Some teams managed the transition effortlessly. Chesterfield had a great season at home, but Colchester struggled and overall more teams mirrored Colchester's experience, possibly indicating that home advantage had become more of a neutral experience that only improved with the passage of time.
A new ground gives the opportunity to examine results where one of the most cited causes of home advantage may be reduced. While competing and opposite factors may also be present after such ground hops, such as increased, if not always utilised extra capacity, there seems reasonable grounds to support the theory that familiarity breeds more points.
An interesting, high quality analysis that is well backed-up by the stats.

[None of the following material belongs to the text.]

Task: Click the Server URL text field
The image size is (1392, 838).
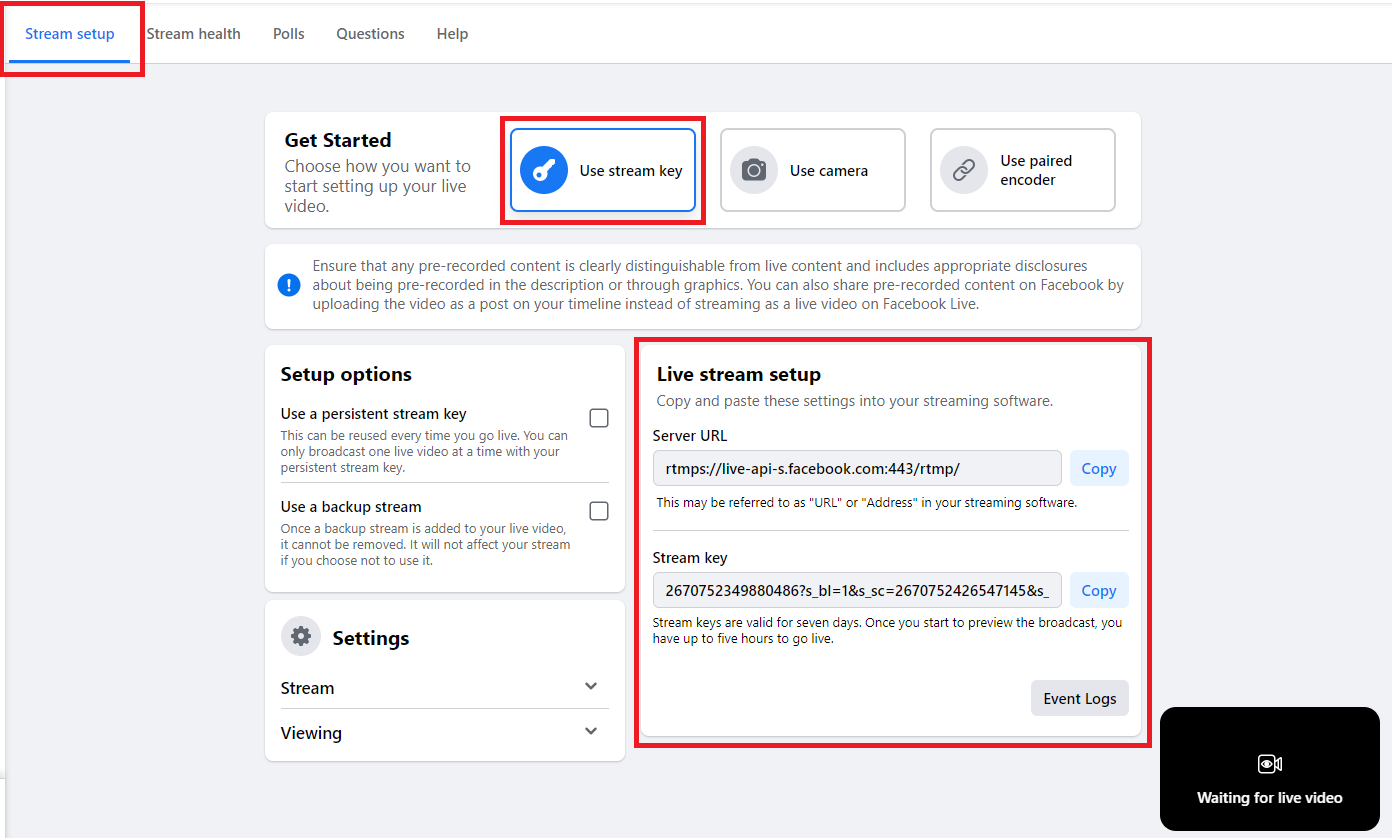Action: [x=857, y=468]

I do wonder however whether there are further factors that go side-by-side with moving stadia, towards explaining this decline...
ReplyDeleteWith the move to all-seater stadia, and particularly at antiseptic new grounds, it's more difficult for your average home fan to generate noise and create an intimidating environment. For most games, most home fans are pretty quiet these days, with only the occasional burst of song after a goal etc. Away fans group together however, create a siege mentality, and often sing for much of the match, thus reducing home advantage in this respect when compared with the years when standing was allowed.
Secondly, as money floods into the game, players are increasingly pampered, surrounded by all mod cons to make their journey to, and experience at an away ground more comfortable (huge hotel beds, luxury coaches, faster travel, heated changing rooms etc are now the norm).
Just a couple of extra factors I thought of off the top of my head, to go alongside the factors you rightly mention.
Cheers, Matt
Why do you capitalise 'the' in the middle of sentences? Surley saying (for example) the Goldstone Ground is fine?
ReplyDeleteI didn't capitalise it in the first draft, then I changed my mind.
ReplyDeleteIf familiarity is a strong factor, would it be reasonable to suggest home advantage may be weaker earlier in the season? Most teams will have some new players in the side at the start of a season.